### STATED PROBLEM
Rewrite the lines below with every "dropdown" switched to "drop-down menu", keeping all other text the same.
--- start TASK INPUTS ---
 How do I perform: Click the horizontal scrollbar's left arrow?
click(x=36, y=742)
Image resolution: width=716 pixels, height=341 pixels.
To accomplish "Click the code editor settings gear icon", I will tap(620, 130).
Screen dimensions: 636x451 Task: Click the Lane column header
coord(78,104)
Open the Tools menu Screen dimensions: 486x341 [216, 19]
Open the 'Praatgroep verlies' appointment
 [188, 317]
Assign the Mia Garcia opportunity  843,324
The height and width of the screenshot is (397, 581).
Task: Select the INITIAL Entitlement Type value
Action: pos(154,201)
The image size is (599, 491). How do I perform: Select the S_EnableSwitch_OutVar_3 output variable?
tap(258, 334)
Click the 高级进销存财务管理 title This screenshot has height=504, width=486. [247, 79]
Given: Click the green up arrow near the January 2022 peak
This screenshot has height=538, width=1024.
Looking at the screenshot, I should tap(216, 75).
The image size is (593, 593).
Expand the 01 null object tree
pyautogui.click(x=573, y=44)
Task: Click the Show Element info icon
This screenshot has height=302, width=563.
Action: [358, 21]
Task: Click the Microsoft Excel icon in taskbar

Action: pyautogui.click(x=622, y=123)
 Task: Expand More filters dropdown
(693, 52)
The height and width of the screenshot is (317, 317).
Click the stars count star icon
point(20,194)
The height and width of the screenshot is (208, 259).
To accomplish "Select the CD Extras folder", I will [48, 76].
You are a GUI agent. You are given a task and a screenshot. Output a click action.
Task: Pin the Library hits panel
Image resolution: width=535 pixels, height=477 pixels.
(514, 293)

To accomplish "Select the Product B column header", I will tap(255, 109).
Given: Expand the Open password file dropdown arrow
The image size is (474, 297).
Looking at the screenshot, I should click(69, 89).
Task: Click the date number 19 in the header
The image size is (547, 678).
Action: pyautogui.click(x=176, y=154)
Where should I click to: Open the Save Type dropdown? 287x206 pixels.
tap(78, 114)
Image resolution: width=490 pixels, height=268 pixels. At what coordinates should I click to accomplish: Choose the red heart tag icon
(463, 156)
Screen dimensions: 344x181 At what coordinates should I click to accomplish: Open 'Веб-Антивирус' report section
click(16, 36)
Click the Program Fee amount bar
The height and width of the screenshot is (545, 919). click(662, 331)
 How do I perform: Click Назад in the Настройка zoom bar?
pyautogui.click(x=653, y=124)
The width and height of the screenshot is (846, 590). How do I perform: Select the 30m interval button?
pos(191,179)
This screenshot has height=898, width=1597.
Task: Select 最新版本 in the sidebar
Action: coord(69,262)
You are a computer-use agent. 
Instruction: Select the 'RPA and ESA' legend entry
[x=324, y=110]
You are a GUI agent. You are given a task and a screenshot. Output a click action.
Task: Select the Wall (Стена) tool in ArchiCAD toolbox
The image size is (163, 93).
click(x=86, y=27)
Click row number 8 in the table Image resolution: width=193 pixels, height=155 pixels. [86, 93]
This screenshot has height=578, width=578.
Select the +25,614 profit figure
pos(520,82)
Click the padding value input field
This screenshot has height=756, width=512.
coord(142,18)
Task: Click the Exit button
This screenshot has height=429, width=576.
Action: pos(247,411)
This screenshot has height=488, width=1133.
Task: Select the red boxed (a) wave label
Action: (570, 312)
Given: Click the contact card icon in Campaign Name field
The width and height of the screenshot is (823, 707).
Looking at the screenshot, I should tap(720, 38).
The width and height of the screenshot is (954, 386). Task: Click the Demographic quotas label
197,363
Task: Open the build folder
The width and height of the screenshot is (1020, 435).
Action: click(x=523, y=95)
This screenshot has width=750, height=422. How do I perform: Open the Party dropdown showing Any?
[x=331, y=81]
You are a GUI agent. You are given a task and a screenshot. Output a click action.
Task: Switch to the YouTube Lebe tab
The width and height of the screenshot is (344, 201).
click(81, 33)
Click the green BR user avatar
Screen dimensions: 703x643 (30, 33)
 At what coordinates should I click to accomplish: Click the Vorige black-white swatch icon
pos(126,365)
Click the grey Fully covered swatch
--- end TASK INPUTS ---
### COMPLETED EXERCISE
 How do I perform: Click the horizontal scrollbar's left arrow?
click(x=36, y=742)
Image resolution: width=716 pixels, height=341 pixels.
To accomplish "Click the code editor settings gear icon", I will tap(620, 130).
Screen dimensions: 636x451 Task: Click the Lane column header
coord(78,104)
Open the Tools menu Screen dimensions: 486x341 [216, 19]
Open the 'Praatgroep verlies' appointment
 [188, 317]
Assign the Mia Garcia opportunity  843,324
The height and width of the screenshot is (397, 581).
Task: Select the INITIAL Entitlement Type value
Action: pos(154,201)
The image size is (599, 491). How do I perform: Select the S_EnableSwitch_OutVar_3 output variable?
tap(258, 334)
Click the 高级进销存财务管理 title This screenshot has height=504, width=486. [247, 79]
Given: Click the green up arrow near the January 2022 peak
This screenshot has height=538, width=1024.
Looking at the screenshot, I should tap(216, 75).
The image size is (593, 593).
Expand the 01 null object tree
pyautogui.click(x=573, y=44)
Task: Click the Show Element info icon
This screenshot has height=302, width=563.
Action: [358, 21]
Task: Click the Microsoft Excel icon in taskbar

Action: pyautogui.click(x=622, y=123)
 Task: Expand More filters drop-down menu
(693, 52)
The height and width of the screenshot is (317, 317).
Click the stars count star icon
point(20,194)
The height and width of the screenshot is (208, 259).
To accomplish "Select the CD Extras folder", I will [48, 76].
You are a GUI agent. You are given a task and a screenshot. Output a click action.
Task: Pin the Library hits panel
Image resolution: width=535 pixels, height=477 pixels.
(514, 293)

To accomplish "Select the Product B column header", I will tap(255, 109).
Given: Expand the Open password file drop-down menu arrow
The image size is (474, 297).
Looking at the screenshot, I should click(69, 89).
Task: Click the date number 19 in the header
The image size is (547, 678).
Action: pyautogui.click(x=176, y=154)
Where should I click to: Open the Save Type drop-down menu? 287x206 pixels.
tap(78, 114)
Image resolution: width=490 pixels, height=268 pixels. At what coordinates should I click to accomplish: Choose the red heart tag icon
(463, 156)
Screen dimensions: 344x181 At what coordinates should I click to accomplish: Open 'Веб-Антивирус' report section
click(16, 36)
Click the Program Fee amount bar
The height and width of the screenshot is (545, 919). click(662, 331)
 How do I perform: Click Назад in the Настройка zoom bar?
pyautogui.click(x=653, y=124)
The width and height of the screenshot is (846, 590). How do I perform: Select the 30m interval button?
pos(191,179)
This screenshot has height=898, width=1597.
Task: Select 最新版本 in the sidebar
Action: coord(69,262)
You are a computer-use agent. 
Instruction: Select the 'RPA and ESA' legend entry
[x=324, y=110]
You are a GUI agent. You are given a task and a screenshot. Output a click action.
Task: Select the Wall (Стена) tool in ArchiCAD toolbox
The image size is (163, 93).
click(x=86, y=27)
Click row number 8 in the table Image resolution: width=193 pixels, height=155 pixels. [86, 93]
This screenshot has height=578, width=578.
Select the +25,614 profit figure
pos(520,82)
Click the padding value input field
This screenshot has height=756, width=512.
coord(142,18)
Task: Click the Exit button
This screenshot has height=429, width=576.
Action: pos(247,411)
This screenshot has height=488, width=1133.
Task: Select the red boxed (a) wave label
Action: (570, 312)
Given: Click the contact card icon in Campaign Name field
The width and height of the screenshot is (823, 707).
Looking at the screenshot, I should tap(720, 38).
The width and height of the screenshot is (954, 386). Task: Click the Demographic quotas label
197,363
Task: Open the build folder
The width and height of the screenshot is (1020, 435).
Action: click(x=523, y=95)
This screenshot has width=750, height=422. How do I perform: Open the Party drop-down menu showing Any?
[x=331, y=81]
You are a GUI agent. You are given a task and a screenshot. Output a click action.
Task: Switch to the YouTube Lebe tab
The width and height of the screenshot is (344, 201).
click(81, 33)
Click the green BR user avatar
Screen dimensions: 703x643 (30, 33)
 At what coordinates should I click to accomplish: Click the Vorige black-white swatch icon
pos(126,365)
Click the grey Fully covered swatch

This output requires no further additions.